Today as I was at home dealing with anxiety fog and medicine hang over from hospital shots - I thought I wanted some yummy protein. I found a recipe for a "quiche" with no carbs so I went to my pantry and found some turkey bacon, eggs, green beans, and milk. I took the bacon cut it up really small and sauteed it in some sugar free maple sryup. YUM! Then I mixed the eggs, milk, garlic powder, salt, pepper, and green peppers. On the recipe it recommended to use muffin liners and I'm glad I did because if not I would of scrubbed forever. First, I cooked the bacon and then added to the egg mixture and and poured it into muffin tins. Note to self - smaller quiches cook easier and work better. Second, you have to play with the cooking time because the recipe said 350 @ 17 min and I was at 350 @ 30 minutes to get it cooked through. I took them out and cooled them off and put them in bags. Great to be nuked later (and of course I love ketchup so I added a little ketchup to the side!) In the future - a great way to make easy breakfast that can be made a pre-frozen. Second - you can add a ton of cheese and other lean meats to this as well. Definitely will be making these again.
So cooking aversion worked a tad, but to be honest this bout of anxiety and depression sucks.

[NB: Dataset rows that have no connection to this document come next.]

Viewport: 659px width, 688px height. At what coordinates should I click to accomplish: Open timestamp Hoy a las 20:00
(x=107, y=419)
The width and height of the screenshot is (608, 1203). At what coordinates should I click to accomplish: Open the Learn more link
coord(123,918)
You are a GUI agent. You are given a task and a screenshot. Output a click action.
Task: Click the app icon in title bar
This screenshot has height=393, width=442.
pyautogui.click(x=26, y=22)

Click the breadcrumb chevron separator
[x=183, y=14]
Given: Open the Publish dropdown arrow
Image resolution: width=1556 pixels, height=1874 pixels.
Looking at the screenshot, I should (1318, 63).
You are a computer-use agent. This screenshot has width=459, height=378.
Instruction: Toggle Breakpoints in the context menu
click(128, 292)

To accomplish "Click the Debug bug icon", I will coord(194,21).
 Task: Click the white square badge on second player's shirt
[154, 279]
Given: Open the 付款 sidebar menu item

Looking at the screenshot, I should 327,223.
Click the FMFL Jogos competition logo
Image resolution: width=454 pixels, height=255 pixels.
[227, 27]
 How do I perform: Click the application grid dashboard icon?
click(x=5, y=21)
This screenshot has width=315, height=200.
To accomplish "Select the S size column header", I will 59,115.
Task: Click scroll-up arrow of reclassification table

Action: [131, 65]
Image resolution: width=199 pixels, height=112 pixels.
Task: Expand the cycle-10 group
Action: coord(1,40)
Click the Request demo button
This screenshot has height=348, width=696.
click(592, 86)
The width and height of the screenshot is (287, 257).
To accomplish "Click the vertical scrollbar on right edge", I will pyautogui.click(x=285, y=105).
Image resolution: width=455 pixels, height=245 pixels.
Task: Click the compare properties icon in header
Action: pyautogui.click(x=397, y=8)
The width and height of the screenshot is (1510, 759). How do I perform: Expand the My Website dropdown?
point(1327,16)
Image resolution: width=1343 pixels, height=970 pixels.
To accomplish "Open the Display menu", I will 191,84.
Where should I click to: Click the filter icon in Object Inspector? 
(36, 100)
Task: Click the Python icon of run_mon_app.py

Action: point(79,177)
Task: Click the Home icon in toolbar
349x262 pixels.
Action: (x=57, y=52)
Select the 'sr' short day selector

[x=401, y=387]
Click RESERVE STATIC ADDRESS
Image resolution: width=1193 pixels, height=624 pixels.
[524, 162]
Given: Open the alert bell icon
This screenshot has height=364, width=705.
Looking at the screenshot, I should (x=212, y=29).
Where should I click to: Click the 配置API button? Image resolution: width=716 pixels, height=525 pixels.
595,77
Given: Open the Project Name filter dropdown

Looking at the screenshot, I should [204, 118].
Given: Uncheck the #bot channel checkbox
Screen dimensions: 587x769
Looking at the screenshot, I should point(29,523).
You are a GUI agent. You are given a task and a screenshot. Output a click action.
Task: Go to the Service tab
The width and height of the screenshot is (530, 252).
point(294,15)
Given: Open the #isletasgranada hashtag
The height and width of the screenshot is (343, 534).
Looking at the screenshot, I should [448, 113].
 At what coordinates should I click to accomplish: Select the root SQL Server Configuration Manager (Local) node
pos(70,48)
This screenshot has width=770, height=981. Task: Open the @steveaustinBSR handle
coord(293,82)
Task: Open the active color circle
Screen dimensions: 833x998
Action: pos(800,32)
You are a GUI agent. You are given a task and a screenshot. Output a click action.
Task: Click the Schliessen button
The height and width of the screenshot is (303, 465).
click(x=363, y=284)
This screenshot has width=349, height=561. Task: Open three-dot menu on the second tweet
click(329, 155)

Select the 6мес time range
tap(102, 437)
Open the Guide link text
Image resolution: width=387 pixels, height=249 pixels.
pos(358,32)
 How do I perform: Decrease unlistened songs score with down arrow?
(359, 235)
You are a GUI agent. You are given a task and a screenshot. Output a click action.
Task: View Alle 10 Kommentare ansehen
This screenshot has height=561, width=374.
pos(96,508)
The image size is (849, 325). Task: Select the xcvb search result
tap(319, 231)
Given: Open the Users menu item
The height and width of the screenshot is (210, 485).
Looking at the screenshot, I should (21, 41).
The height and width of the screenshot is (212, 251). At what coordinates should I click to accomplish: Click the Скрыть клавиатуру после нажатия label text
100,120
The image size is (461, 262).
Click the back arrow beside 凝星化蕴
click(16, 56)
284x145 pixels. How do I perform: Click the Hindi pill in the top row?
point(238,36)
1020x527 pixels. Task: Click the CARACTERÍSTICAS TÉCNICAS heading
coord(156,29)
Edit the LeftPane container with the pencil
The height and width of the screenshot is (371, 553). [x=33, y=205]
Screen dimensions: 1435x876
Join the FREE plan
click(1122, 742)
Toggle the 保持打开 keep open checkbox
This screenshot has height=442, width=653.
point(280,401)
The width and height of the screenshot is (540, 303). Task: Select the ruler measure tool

I've been down. I've been blue. I haven't been happy mostly and to get me to smile is a lot. I've accepted this reality and I'm ready to break free. The last three days have been the worse in over 3 years, but there are good times and bad times and this has been a bad time. In the weeks to come I need to focus on feeling better no matter how blue and focus on eating well and balanced and not being perfect. WLS is a journey and right now my journey is filled with blues, greys, and sad days, but I'm going to hold onto those happy moments to make sure that I get through this normal bout of S.A.D.